Monthly Apartment Sales Rise 18% To $11B Nationwide
Apartment sales rose 18% from a year ago to $11B in October, buoyed by growing investor confidence that a nascent multifamily recovery is taking shape.
Asset prices have fallen 6.1% in the last 12 months, but they dipped only 0.3% since September as capitalization rates across multifamily asset types ticked up between 20 and 30 basis points from the start of the year, according to an MSCI report.
The increase in transaction volume without much movement in cap rates signals that investors are becoming increasingly confident trading assets at today’s valuations, although some buyers remain on the sidelines waiting for distressed deals.
Sales of towers and mid-rise apartment buildings grew the most, up 38% year-over-year to $4.7B in the third quarter, while sales of garden-style properties grew 7% annually to $6.4B in Q3 sales.

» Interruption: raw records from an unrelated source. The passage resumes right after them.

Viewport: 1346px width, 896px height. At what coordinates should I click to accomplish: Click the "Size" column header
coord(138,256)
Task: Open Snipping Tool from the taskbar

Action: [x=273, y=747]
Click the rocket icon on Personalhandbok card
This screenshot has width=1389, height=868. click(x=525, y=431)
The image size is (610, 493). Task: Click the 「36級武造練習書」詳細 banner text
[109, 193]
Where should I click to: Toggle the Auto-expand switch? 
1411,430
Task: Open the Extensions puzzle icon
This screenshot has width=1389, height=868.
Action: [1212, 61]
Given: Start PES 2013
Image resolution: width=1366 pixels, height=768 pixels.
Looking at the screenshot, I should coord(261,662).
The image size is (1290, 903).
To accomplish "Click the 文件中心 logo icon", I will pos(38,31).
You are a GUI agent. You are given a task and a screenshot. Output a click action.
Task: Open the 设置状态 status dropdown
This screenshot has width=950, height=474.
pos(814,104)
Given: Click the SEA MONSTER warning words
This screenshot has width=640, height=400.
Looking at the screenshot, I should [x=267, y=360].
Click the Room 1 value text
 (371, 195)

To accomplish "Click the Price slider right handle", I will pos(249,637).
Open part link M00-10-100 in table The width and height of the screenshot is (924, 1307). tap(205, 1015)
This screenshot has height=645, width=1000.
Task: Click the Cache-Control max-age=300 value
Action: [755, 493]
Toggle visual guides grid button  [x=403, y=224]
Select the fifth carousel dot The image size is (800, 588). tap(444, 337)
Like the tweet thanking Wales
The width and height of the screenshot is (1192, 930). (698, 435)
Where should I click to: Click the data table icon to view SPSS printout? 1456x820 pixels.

The boost in sales volume was driven by portfolio sales, up 159% year-over-year to $2.1B in October, according to MSCI. Individual property transactions were up a more modest 5% but still totaled $9B.
Total volume in October was still 35% below the five-year average for a prepandemic October.
Demand has leaped in some cities as investors determine apartments are a strong asset type amid the Federal Reserve’s easing of monetary policy, a wave of pandemic-era construction is absorbed, and new development starts remain limited.
In Boston, multifamily sales totaled $1.4B in the third quarter, the highest level since mid-2022, driven by a wave of out-of-state investors attracted by the region’s strong fundamentals and limited development pipeline.
“Every investor that we're talking to wants to be in a place like Boston or Greater Boston just given the cycle-resistant demand drivers,” Berkadia Managing Director Adam Dunn, who recently brokered a $102M sale in the city, told Bisnow last month.
Washington, D.C., has seen a similar surge in apartment sales, with more than 3,000 units trading over the last three months. The $5.6B in transaction volume through the third quarter was up from $3.7B in all of 2023, according to CBRE. Martha Hastings, executive vice president in the firm's local office, told Bisnow this month that at least another $4.5B in deals were under contract, awarded, headed to or on the market.
Many investors retreated from multifamily after a wave of pandemic-era development raised questions about oversupply and future rent growth in some cities. But the rapid increase in interest rates that began in March 2022 curtailed lending in the space, and new starts plummeted.
Despite the wave of new inventory beginning to deliver, apartment vacancy dipped to 5.3% in Q3, according to CBRE, the first drop in vacancy in more than two years.
While rent growth has stagnated, investors expect to see strong gains after the pandemic-era construction projects are completed because of the limited pipeline of new projects coming behind them.
Construction starts on multifamily units fell 9.4% in October to a four-month low, Bloomberg reported.